## Problem statement
Give the lines below again exactly, starting with the line that holds "The height and width of the screenshot is (717, 1010)." and going on through the line that holds "Task: Open the 创作者服务平台>> link".
◆ ◆ ◆ ◆ ◆ ◆ ◆
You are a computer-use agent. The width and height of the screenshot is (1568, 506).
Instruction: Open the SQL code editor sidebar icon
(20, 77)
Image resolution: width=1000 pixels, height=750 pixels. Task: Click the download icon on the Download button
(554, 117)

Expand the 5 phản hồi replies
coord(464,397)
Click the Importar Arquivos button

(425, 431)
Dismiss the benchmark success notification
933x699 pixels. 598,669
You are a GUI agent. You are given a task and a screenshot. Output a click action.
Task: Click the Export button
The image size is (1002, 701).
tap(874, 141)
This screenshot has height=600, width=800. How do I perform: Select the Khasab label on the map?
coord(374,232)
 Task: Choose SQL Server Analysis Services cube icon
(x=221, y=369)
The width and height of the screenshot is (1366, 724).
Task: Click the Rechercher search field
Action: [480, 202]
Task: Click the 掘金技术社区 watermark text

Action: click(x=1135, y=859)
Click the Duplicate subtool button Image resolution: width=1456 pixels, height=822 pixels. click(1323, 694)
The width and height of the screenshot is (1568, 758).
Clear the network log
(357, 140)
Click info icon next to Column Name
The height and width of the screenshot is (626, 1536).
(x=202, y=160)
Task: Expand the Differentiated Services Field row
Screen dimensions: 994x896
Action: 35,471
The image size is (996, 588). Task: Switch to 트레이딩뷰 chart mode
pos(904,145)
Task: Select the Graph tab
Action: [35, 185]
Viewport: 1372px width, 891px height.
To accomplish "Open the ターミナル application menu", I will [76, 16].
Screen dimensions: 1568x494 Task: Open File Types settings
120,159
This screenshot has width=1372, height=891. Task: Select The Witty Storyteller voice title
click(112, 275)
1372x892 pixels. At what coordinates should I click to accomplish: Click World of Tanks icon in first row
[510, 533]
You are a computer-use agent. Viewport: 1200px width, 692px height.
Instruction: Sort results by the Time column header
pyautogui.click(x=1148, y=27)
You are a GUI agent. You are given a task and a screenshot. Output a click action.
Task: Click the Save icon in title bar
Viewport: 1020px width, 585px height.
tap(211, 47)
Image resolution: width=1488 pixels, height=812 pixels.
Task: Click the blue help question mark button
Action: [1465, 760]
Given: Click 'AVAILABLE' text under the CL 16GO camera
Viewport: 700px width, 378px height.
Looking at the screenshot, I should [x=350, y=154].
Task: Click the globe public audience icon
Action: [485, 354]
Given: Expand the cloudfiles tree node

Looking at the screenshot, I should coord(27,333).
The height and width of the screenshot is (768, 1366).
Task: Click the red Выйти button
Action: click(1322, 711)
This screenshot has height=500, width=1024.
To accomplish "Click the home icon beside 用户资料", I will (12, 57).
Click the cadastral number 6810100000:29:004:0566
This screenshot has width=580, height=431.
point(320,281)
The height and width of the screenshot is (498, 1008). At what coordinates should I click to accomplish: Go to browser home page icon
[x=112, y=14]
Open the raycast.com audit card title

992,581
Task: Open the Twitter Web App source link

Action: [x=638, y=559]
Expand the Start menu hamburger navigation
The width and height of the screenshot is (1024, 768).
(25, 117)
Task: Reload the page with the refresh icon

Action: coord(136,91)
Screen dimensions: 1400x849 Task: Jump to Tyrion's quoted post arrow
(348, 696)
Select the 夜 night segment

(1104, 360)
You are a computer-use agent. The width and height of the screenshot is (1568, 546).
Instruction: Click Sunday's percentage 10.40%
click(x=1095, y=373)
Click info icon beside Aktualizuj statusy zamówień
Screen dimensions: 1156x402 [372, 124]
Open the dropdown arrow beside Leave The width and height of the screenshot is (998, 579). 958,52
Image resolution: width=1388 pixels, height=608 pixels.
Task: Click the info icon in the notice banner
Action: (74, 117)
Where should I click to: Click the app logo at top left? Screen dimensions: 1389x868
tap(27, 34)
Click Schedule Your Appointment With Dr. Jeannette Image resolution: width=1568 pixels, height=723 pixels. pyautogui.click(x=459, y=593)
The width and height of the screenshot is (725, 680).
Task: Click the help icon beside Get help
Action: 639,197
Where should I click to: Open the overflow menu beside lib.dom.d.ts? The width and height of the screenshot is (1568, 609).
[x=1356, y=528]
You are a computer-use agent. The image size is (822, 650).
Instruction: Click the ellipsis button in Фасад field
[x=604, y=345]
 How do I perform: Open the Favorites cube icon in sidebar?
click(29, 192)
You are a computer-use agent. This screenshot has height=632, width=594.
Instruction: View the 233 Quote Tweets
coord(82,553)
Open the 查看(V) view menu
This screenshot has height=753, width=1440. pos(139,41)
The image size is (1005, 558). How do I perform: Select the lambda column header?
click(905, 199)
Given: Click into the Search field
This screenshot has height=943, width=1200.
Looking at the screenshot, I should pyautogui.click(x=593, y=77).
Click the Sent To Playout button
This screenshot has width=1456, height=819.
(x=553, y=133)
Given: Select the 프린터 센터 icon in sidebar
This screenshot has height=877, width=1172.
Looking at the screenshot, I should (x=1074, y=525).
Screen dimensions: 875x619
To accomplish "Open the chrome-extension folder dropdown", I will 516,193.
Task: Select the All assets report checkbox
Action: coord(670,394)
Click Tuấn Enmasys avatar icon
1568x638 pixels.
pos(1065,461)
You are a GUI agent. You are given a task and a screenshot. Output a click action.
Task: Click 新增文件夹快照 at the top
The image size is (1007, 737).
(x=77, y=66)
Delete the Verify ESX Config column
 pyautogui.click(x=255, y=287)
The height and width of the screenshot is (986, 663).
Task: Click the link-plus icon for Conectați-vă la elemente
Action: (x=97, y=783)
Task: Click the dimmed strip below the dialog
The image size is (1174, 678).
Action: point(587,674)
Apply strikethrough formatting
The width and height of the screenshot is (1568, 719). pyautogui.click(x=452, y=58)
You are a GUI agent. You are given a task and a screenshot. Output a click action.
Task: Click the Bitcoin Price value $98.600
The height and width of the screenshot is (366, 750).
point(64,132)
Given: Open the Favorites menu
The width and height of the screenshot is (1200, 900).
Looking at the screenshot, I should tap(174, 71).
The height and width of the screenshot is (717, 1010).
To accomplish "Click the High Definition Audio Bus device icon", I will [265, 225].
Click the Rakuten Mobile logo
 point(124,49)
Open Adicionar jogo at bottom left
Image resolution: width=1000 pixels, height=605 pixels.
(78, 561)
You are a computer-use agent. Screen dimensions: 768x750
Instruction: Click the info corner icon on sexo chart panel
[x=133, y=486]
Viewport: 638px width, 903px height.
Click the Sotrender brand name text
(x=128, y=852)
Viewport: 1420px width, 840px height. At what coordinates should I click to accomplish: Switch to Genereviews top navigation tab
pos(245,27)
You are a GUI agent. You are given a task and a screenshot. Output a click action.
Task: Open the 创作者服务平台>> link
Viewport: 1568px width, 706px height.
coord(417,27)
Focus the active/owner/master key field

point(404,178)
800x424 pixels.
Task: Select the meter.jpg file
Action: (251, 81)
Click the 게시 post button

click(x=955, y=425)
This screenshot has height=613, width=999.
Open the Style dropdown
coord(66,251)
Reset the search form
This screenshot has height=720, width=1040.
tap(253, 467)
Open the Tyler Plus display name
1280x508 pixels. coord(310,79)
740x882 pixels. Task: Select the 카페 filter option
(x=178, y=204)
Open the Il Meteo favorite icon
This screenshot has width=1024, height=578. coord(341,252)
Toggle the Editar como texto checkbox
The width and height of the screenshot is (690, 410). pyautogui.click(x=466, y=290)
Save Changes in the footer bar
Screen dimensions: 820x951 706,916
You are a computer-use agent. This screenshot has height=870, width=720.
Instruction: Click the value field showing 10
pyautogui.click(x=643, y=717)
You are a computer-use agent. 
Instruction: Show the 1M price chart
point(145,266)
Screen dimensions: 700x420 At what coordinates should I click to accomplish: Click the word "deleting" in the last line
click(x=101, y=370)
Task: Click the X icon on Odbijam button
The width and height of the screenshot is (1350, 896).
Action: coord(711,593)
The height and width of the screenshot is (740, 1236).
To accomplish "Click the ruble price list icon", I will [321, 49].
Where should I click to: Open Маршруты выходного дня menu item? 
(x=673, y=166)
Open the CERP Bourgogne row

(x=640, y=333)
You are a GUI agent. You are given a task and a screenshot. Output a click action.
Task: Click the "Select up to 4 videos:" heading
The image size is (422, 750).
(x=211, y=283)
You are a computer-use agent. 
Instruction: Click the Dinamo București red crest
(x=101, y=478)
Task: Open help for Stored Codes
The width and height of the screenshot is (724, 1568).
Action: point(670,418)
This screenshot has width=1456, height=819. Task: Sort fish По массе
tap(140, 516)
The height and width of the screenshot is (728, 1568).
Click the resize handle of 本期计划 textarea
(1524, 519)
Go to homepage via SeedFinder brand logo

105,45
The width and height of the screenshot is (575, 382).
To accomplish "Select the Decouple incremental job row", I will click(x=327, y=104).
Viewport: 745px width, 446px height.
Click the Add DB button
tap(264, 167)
◆ ◆ ◆ ◆ ◆ ◆ ◆
## Problem solution
The height and width of the screenshot is (717, 1010).
To accomplish "Click the High Definition Audio Bus device icon", I will [265, 225].
Click the Rakuten Mobile logo
 point(124,49)
Open Adicionar jogo at bottom left
Image resolution: width=1000 pixels, height=605 pixels.
(78, 561)
You are a computer-use agent. Screen dimensions: 768x750
Instruction: Click the info corner icon on sexo chart panel
[x=133, y=486]
Viewport: 638px width, 903px height.
Click the Sotrender brand name text
(x=128, y=852)
Viewport: 1420px width, 840px height. At what coordinates should I click to accomplish: Switch to Genereviews top navigation tab
pos(245,27)
You are a GUI agent. You are given a task and a screenshot. Output a click action.
Task: Open the 创作者服务平台>> link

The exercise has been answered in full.